* GOAL *
Copy the items from the line with "Task: Click the AppAR Vs WebAR donut chart" to the line with "[x=70, y=441]", replacing "donut chart" with "pie chart" and keeping everything else unchanged.

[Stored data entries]
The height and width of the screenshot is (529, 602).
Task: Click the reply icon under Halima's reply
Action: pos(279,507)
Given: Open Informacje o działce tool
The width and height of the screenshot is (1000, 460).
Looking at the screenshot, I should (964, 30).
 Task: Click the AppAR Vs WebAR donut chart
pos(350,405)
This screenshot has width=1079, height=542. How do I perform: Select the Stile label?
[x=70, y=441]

---

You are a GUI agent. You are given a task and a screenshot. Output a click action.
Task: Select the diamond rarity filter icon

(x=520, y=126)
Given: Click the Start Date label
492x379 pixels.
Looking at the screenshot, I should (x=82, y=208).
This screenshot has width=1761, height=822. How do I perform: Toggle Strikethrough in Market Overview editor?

* RESULT OF THE TASK *
 Task: Click the AppAR Vs WebAR pie chart
pos(350,405)
This screenshot has width=1079, height=542. How do I perform: Select the Stile label?
[x=70, y=441]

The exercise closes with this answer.